Many multi-criteria decision-making projects and research use several methods for a specific problem. A study may use more than one method to rank alternatives, and each method may result in a different ranking set. In such cases, to integrate the results and obtain the final ranking, there are usually three well-known methods in multi-criteria decision-making techniques: average ranking method, Borda method, and Copeland method, and here, the first method was used. The findings of the methods have no significant difference. It also showed usefulness of hybrid method in ensuring that rankings are done more accurately. These findings are in line with the results reported by other researchers. For example, AHP, TOPSIS, ELECTRE, GRA, and SAW methods were integrated to solve the problem of selecting a supplier in hospitals (27). Their reported results were consistent with those found in the present study. The rankings using different methods were close to each other and lead to the same results. In another study, AHP, Fuzzy AHP, TOPSIS, Fuzzy TOPSIS, and PROMETHEE were integrated and compared for route planner and concluded that the results of AHP, Fuzzy AHP, and PROMETHEE methods were more consistent (28). Zavadskas et al (29) conducted a review study on solving decision-making problems using multi-criteria decision-making methods and reported that hybrid approaches have advantages over individual techniques, particularly in terms of applying stakeholders’ preference in decision-making, handling interconnected or contradictory criteria, and minimizing the uncertainties. Zhu et al. (30) integrated VIKOR and DEMATEL methods for controlling elective admission in a public hospital in China and concluded that the hybrid method was much useful and effective in solving the admission problems and setting priorities. Mardani et al. reviewed the papers published during 1995–2015 on application of multi-criteria decision-making methods and concluded that hybrid multi-criteria decision-making and fuzzy logic were the most widely used methods during these two decades. This study also emphasized the hybrid use of multi-criteria decision-making methods (31).

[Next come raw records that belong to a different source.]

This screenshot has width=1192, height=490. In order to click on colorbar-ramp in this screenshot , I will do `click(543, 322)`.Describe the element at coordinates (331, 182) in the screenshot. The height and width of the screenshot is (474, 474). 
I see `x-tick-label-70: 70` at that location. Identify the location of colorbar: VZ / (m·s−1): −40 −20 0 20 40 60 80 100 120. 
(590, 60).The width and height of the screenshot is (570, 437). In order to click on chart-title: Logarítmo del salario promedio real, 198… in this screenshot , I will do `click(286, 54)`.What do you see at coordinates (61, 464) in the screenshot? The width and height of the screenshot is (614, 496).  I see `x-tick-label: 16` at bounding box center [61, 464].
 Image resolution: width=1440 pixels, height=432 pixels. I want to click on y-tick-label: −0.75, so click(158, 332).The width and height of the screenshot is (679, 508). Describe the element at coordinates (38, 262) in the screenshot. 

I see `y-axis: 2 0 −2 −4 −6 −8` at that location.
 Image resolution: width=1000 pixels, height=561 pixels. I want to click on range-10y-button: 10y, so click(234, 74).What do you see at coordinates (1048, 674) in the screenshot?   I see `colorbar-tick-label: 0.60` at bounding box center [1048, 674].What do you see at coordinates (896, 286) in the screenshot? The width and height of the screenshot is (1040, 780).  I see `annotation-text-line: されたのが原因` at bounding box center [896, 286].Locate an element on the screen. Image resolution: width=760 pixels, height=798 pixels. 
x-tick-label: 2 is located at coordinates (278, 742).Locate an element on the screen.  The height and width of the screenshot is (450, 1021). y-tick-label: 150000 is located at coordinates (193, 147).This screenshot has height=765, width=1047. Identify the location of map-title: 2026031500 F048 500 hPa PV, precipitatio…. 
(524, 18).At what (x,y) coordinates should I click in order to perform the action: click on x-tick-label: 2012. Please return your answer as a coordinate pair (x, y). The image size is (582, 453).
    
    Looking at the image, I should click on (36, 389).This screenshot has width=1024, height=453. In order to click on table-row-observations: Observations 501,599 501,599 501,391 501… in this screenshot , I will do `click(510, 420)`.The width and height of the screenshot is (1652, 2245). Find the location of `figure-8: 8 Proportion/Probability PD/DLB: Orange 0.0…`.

This was the first study that used four commonly used ranking methods of multi-criteria decision-making to rank the performance of six hospitals regarding waste management. Büyüközkan et al. (32) used IF AHP and IF VIKOR framework to develop a strategy for selecting hazardous waste carriers. It recommended a combined use of AHP for determining the importance of criteria and VIKOR for ranking the most desirable alternatives. It also emphasized the hybrid use of multi-criteria decision-making methods. Ultimately, the results and methods presented in this study can be used to evaluate and monitor the performance of hospitals in the field of waste management.

Conclusion

The top three hospitals regarding waste reduction criteria were Hospital C, B, and A respectively. Ranking and prioritization results using these methods lead to no significant differences. Using several methods simultaneously can assure the decision-maker that priorities are set closer to reality. The main findings of this study can be summarized as follows:

• - Developing a tool for surveillance on the performance of hospitals

• - Facilitating and integrating the monitoring and assessment method of medical waste management performance based on the collected data

• - Identifying the main aspects of low performance of hospital waste management in Iran

• - Developing a more complete checklist for assessment of medical waste management in hospitals using more criteria

• - Using a hybrid approach to reduce errors and increase efficiency of calculation

• - Helping the managers of medical centers to compare themselves with other centers and modifying their waste management process

• - Choosing the right strategy for the areas in real need of improvement

• - Improving decision-making quality of medical center managers

• - Using different criteria for rational decision-making

Ethical considerations

Ethical issues (Including plagiarism, informed consent, misconduct, data fabrication and/or falsification, double publication and/or submission, redundancy, etc.) have been completely observed by the authors.